It can be so mysterious. Out of the blue, we have an awakening - we see something in a whole new light. How could we have possibly missed what was hidden in plain sight all along?
We call these moments “break-throughs”.
A little light gets through the cracks of strongly held beliefs and in a single moment, we are stopped in our tracks by a mind-blowing revelation. We can see so clearly now.
These wake up calls shake up our lives in meaningful ways. It’s as if we realize that we have been getting in our own way, making things so much harder than they have to be - and there is a much better path to take. It may even feel like the path of least resistance because it is so freeing.
When we have a break-through, we literally are breaking free of our self-imposed limitations.
What if we could shift an old paradigm so that we didn’t need a startling wake up call to put us on the right track? What if we could actually be more malleable and work with life in an abundant, creative way?
Dr. Scott Barry Kaufman offers just the antidote we need: Replace judgment with curiosity.

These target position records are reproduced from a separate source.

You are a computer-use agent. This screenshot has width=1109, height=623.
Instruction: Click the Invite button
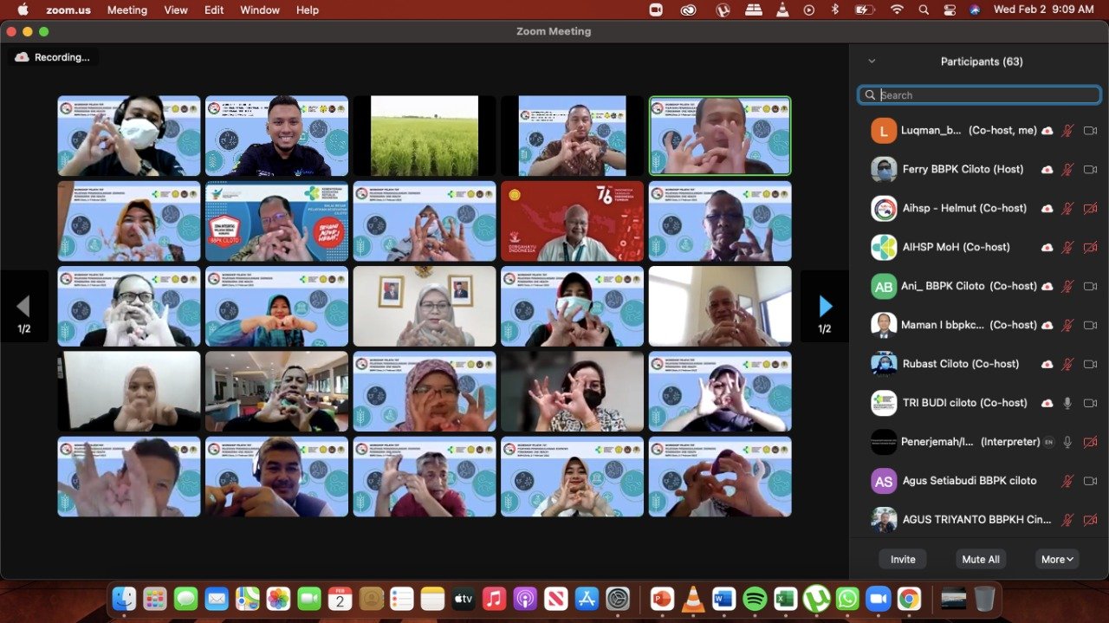903,560
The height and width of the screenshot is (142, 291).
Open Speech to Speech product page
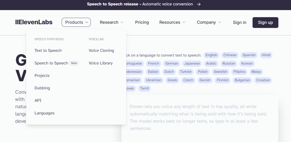click(x=51, y=63)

He tells us that when we stop holding strong judgments so tightly, we release their power.
To help you feel this in a very tangible way - close your fist as tight as you can. Imagine that a strongly held opinion or belief is tucked in the palm of your hand as you use all your strength to squeeze it shut. No light is getting in. Stare at your fist — do you see any way that some light can find its way in there?
This is a visceral example of how judgmental perspective gets in our way. It blocks the light. It keeps us balled up, tensed up and hard to pry open. It takes a wake up call for us to stop clenching and reach out to address the alarm bell.
Now try this — slowly unclench that tight fist. Let your fingers relax and your palm open to where it becomes nearly flat. Flex and wiggle your fingers. Releasing all that tension feels good, doesn’t it?
For a moment, just imagine all the things you can do with a relaxed hand, fully extended with lots of wiggle room. Contrast that to the tight fist and how limited your would be to use your hand in that restricted condition.
You have all that you need in the palm of your hand - to substitute judgment for curiosity. A visceral, mental image that is an accessible little alarm clock for daily wake up calls.
In his book Rise Above, Scott Barry Kaufman, points out that judgment and avoidance are the two stumbling blocks that make life harder than it has to be. When we stay stuck in judgment and we avoid discomfort (especially emotional unease), we grow more tightly attached to both. We walk through life so tight and tense that it is nearly impossible to be nimble.
People who are both emotionally and psychologically flexible, move through life with greater ease. They’ve released the tension by tapping into curiosity (instead of rigid judgment) and they are practiced at observing their emotions, rather than getting entangled in them. They simply have more freedom to play, to explore, to test out a hypothesis and to not be attached to an outcome.
Big difference!
How do you want to move through your life?
Do you want to be nimble, flexible and open-minded? Imagine the confidence you would have to pick your way through an obstacle course with curiosity, discovering a path that felt like playing a rousing game of leap frog! Imagine your body feeling strong, adaptable and resilient. You’d bounce back fast when you slip, you’d catch your balance with ease. You’d keep your eyes on the horizon and make your way forward toward your goal.
Don’t wait for life to sound an alarm to get the wake up calls you need. Make small breakthroughs every single day.
Trade all that judgment for curiosity.
Stop avoiding your feelings or letting them define you. Observe them, take notes from the data they give you. Then choose emotions that better match the situation at hand. Ask yourself — how do I want to be feeling right now?
Arthur C. Brooks, author of Build the Life You Want, tells us that we can substitute emotions just like we swap ingredients when we are cooking. Playing the match game with our emotions is how we build more resilience and flexibility. We simply align our emotions with our goals. This takes practice and the effort is truly worth it.
Today can be the day that you pivot from getting in your own way to “making your way with confidence, curiosity and flexibility”.